REQUIRED TASK - Copy the following lines verbatim, omitting the pictures from your copy.

[BEGIN RECORDS FOR THE EXERCISE]

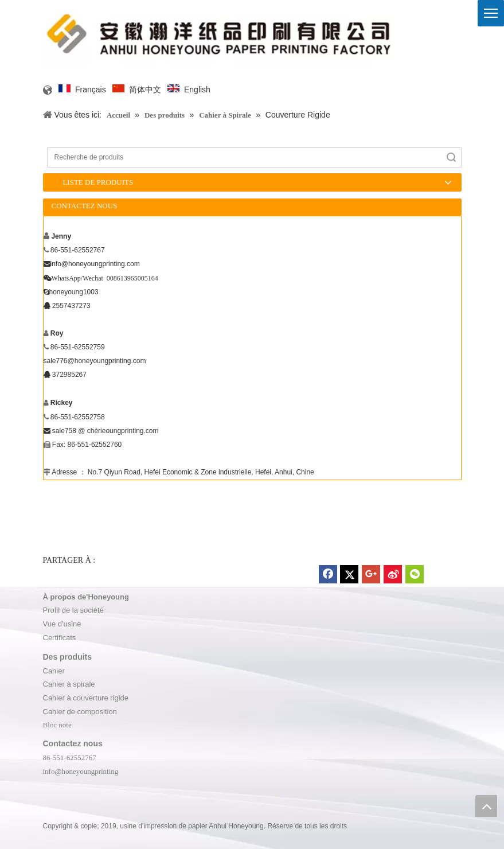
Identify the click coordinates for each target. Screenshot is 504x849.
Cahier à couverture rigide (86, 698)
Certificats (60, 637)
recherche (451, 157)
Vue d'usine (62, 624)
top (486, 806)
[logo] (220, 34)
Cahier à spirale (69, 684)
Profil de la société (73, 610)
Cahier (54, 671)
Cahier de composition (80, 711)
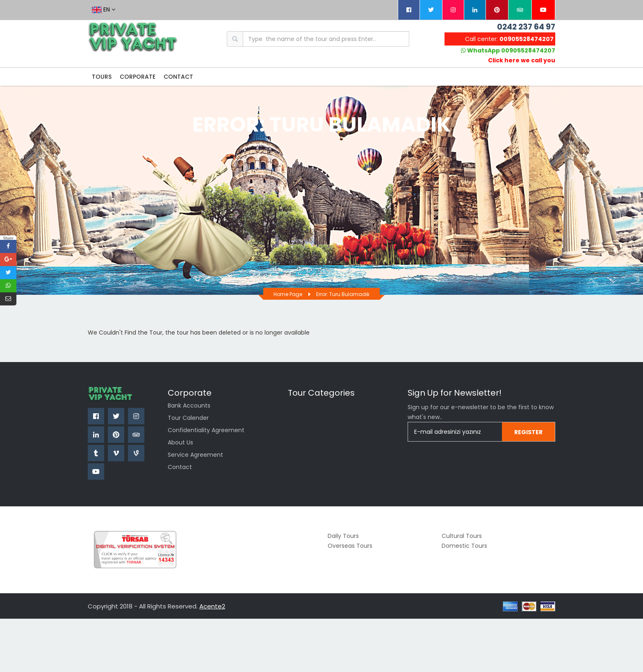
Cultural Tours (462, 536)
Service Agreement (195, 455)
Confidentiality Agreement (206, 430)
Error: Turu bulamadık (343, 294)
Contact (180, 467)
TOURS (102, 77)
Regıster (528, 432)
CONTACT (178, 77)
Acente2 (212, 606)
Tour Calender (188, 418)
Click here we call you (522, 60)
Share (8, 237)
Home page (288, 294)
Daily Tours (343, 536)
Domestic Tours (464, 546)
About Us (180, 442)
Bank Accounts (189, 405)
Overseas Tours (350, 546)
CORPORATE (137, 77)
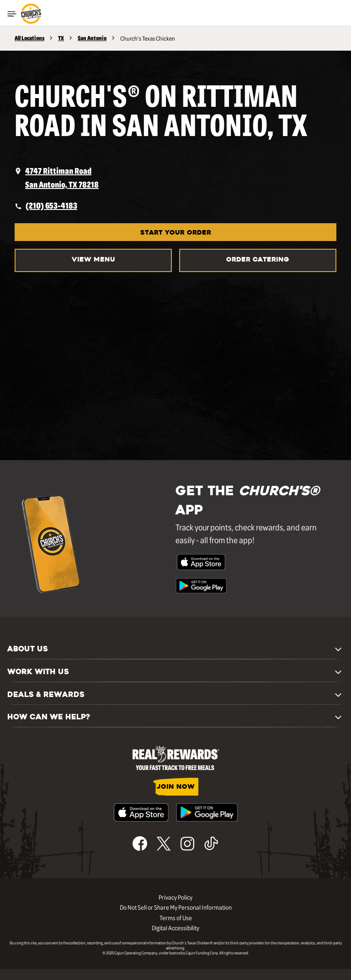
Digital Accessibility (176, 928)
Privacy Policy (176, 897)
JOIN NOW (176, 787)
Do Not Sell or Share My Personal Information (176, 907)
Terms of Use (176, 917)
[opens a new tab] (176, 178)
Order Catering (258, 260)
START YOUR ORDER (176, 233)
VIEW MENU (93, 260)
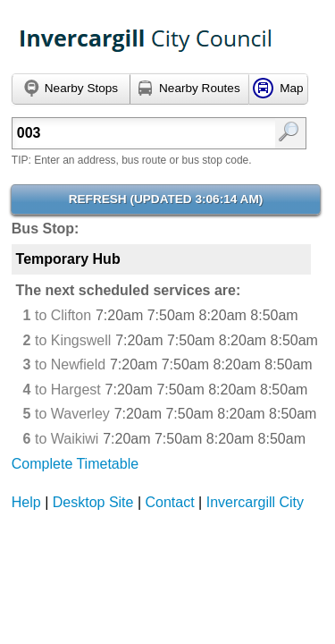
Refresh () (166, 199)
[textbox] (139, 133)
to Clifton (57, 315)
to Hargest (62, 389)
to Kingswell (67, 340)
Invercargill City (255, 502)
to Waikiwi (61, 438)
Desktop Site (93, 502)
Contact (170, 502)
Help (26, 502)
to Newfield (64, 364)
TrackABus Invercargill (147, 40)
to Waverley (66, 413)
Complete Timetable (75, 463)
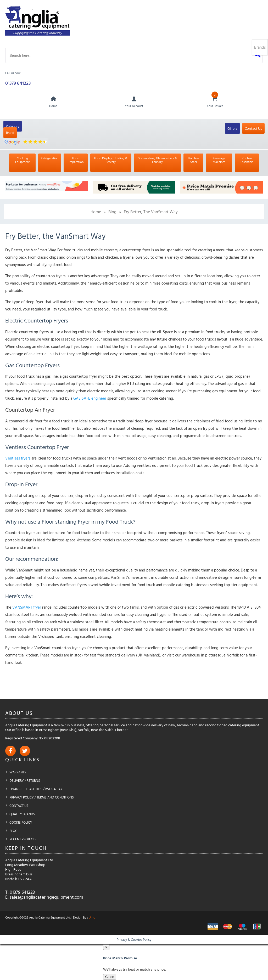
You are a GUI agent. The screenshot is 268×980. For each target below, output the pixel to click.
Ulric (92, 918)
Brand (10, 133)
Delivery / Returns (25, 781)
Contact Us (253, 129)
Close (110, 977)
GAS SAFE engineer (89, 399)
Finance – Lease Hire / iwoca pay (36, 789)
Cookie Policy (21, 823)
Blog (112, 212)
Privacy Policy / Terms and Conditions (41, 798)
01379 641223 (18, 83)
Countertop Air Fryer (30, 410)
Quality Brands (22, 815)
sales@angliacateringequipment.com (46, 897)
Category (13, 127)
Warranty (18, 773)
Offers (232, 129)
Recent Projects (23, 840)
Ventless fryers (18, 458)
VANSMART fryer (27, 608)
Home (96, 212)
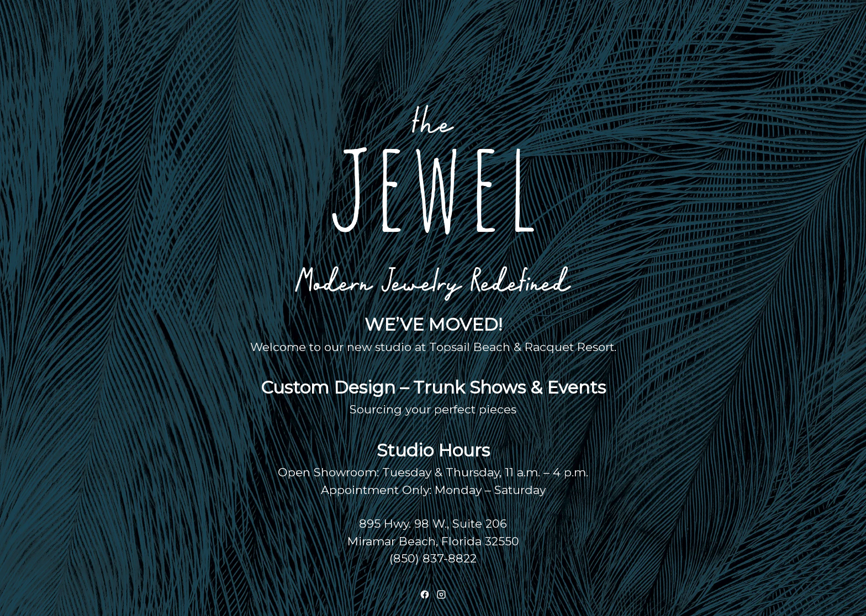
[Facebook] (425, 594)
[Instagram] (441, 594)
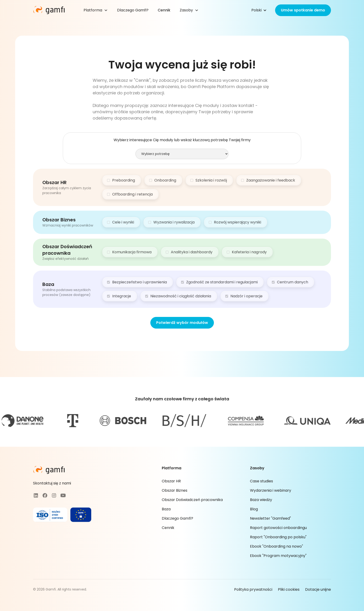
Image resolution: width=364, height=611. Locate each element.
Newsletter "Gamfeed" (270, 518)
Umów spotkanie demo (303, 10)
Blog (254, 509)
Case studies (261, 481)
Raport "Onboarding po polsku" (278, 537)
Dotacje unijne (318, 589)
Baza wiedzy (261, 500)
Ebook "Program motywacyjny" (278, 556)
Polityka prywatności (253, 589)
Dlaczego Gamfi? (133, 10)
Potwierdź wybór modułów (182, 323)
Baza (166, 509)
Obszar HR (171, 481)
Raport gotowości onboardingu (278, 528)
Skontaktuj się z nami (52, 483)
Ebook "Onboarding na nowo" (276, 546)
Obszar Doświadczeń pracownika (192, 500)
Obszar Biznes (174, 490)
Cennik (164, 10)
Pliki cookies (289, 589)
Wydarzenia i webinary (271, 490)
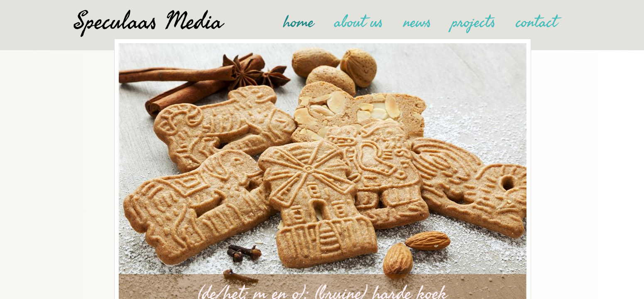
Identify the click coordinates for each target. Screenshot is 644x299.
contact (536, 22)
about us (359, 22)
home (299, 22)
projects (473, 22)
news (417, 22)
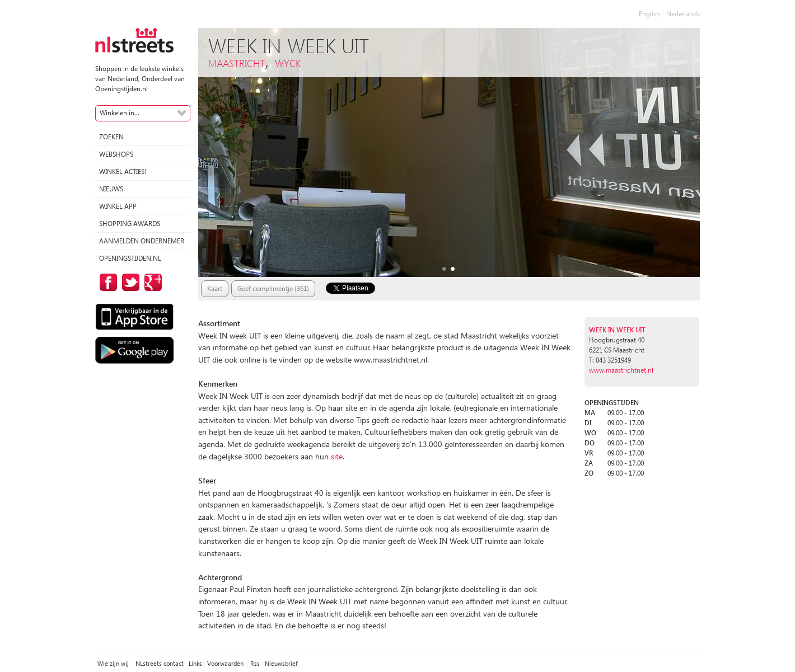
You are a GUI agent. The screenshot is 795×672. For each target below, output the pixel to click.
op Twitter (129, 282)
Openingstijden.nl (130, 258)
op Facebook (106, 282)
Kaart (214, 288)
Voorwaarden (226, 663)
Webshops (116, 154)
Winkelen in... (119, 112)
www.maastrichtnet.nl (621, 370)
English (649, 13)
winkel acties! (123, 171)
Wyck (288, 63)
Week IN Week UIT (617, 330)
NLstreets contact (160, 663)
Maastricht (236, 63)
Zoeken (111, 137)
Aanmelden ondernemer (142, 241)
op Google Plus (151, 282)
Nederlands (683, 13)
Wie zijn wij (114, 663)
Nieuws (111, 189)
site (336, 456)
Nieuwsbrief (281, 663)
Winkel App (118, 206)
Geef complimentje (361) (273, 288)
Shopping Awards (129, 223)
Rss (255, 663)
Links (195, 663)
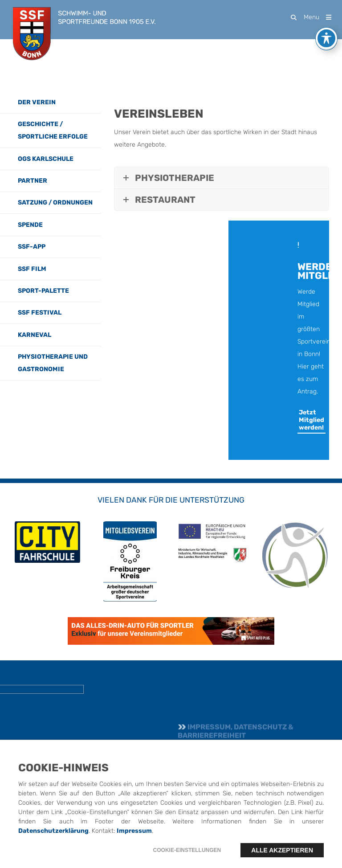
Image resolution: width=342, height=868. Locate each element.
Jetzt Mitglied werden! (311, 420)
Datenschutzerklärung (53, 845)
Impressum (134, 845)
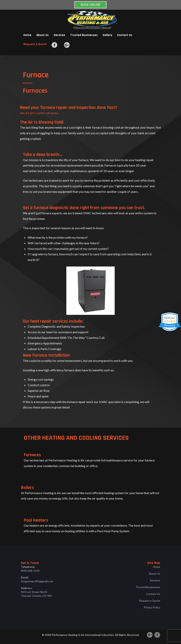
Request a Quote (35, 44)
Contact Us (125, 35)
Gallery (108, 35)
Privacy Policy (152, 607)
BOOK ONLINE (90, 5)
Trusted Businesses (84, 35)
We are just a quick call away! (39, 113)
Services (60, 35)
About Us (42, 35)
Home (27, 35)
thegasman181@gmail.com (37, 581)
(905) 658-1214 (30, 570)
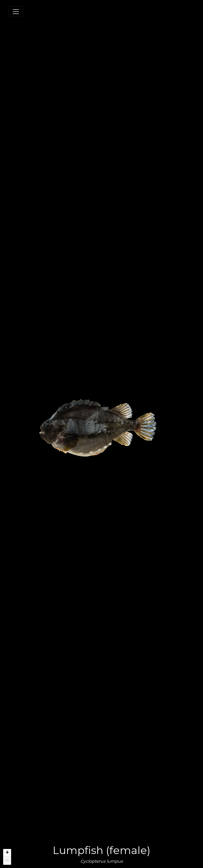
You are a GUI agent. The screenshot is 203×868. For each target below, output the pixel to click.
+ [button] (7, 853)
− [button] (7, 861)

[END RECORDS FOR THE EXERCISE]

THE REPLY -
Identify the click coordinates for each target. Screenshot is 504x849.
Cahier à couverture rigide (86, 698)
Certificats (60, 637)
recherche (451, 157)
Vue d'usine (62, 624)
top (486, 806)
[logo] (220, 34)
Cahier à spirale (69, 684)
Profil de la société (73, 610)
Cahier (54, 671)
Cahier de composition (80, 711)
Cultural Tours (462, 536)
Service Agreement (195, 455)
Confidentiality Agreement (206, 430)
Error: Turu bulamadık (343, 294)
Contact (180, 467)
TOURS (102, 77)
Regıster (528, 432)
CONTACT (178, 77)
Acente2 (212, 606)
Tour Calender (188, 418)
Click here we call you (522, 60)
Share (8, 237)
Home page (288, 294)
Daily Tours (343, 536)
Domestic Tours (464, 546)
About Us (180, 442)
Bank Accounts (189, 405)
Overseas Tours (350, 546)
CORPORATE (137, 77)
Digital Accessibility (176, 928)
Privacy Policy (176, 897)
JOIN NOW (176, 787)
Do Not Sell or Share My Personal Information (176, 907)
Terms of Use (176, 917)
[opens a new tab] (176, 178)
Order Catering (258, 260)
START YOUR ORDER (176, 233)
VIEW MENU (93, 260)
Refresh () (166, 199)
[textbox] (139, 133)
to Clifton (57, 315)
to Hargest (62, 389)
to Kingswell (67, 340)
Invercargill City (255, 502)
to Waikiwi (61, 438)
Desktop Site (93, 502)
Contact (170, 502)
Help (26, 502)
to Newfield (64, 364)
TrackABus Invercargill (147, 40)
to Waverley (66, 413)
Complete Timetable (75, 463)
You are a GUI agent. The screenshot is 268×980. For each target below, output the pixel to click.
Ulric (92, 918)
Brand (10, 133)
Delivery / Returns (25, 781)
Contact Us (253, 129)
Close (110, 977)
GAS SAFE engineer (89, 399)
Finance – Lease Hire / iwoca pay (36, 789)
Cookie Policy (21, 823)
Blog (112, 212)
Privacy Policy / Terms and Conditions (41, 798)
01379 641223 (18, 83)
Countertop Air Fryer (30, 410)
Quality Brands (22, 815)
sales@angliacateringequipment.com (46, 897)
Category (13, 127)
Warranty (18, 773)
Offers (232, 129)
Recent Projects (23, 840)
Ventless fryers (18, 458)
VANSMART fryer (27, 608)
Home (96, 212)
[Facebook] (425, 594)
[Instagram] (441, 594)
Image resolution: width=364, height=611. Locate each element.
Newsletter "Gamfeed" (270, 518)
Umów spotkanie demo (303, 10)
Blog (254, 509)
Case studies (261, 481)
Raport "Onboarding po polsku" (278, 537)
Dotacje unijne (318, 589)
Baza wiedzy (261, 500)
Ebook "Program motywacyjny" (278, 556)
Polityka prywatności (253, 589)
Dlaczego Gamfi? (133, 10)
Potwierdź wybór modułów (182, 323)
Baza (166, 509)
Obszar HR (171, 481)
Raport gotowości onboardingu (278, 528)
Skontaktuj się z nami (52, 483)
Ebook "Onboarding na nowo" (276, 546)
Obszar Doświadczeń pracownika (192, 500)
Obszar Biznes (174, 490)
Cennik (164, 10)
Pliki cookies (289, 589)
Wydarzenia i webinary (271, 490)
Identify the click coordinates for each target. Screenshot is 644x299.
contact (536, 22)
about us (359, 22)
home (299, 22)
projects (473, 22)
news (417, 22)
You are a GUI agent. The screenshot is 795×672. For each target below, output the pixel to click.
op Twitter (129, 282)
Openingstijden.nl (130, 258)
op Facebook (106, 282)
Kaart (214, 288)
Voorwaarden (226, 663)
Webshops (116, 154)
Winkelen in... (119, 112)
www.maastrichtnet.nl (621, 370)
English (649, 13)
winkel acties! (123, 171)
Wyck (288, 63)
Week IN Week UIT (617, 330)
NLstreets contact (160, 663)
Maastricht (236, 63)
Zoeken (111, 137)
Aanmelden ondernemer (142, 241)
op Google Plus (151, 282)
Nederlands (683, 13)
Wie zijn wij (114, 663)
Nieuws (111, 189)
site (336, 456)
Nieuwsbrief (281, 663)
Winkel App (118, 206)
Geef complimentje (361) (273, 288)
Shopping Awards (129, 223)
Rss (255, 663)
Links (195, 663)
Image resolution: width=342, height=868. Locate each element.
Jetzt Mitglied werden! (311, 420)
Datenschutzerklärung (53, 845)
Impressum (134, 845)
Request a Quote (35, 44)
Contact Us (125, 35)
Gallery (108, 35)
Privacy Policy (152, 607)
BOOK ONLINE (90, 5)
Trusted Businesses (84, 35)
We are just a quick call away! (39, 113)
Services (60, 35)
About Us (42, 35)
Home (27, 35)
thegasman181@gmail.com (37, 581)
(905) 658-1214 (30, 570)
You are a GUI agent. The screenshot is 203×868. For each target below, output the pixel to click.
+ [button] (7, 853)
− [button] (7, 861)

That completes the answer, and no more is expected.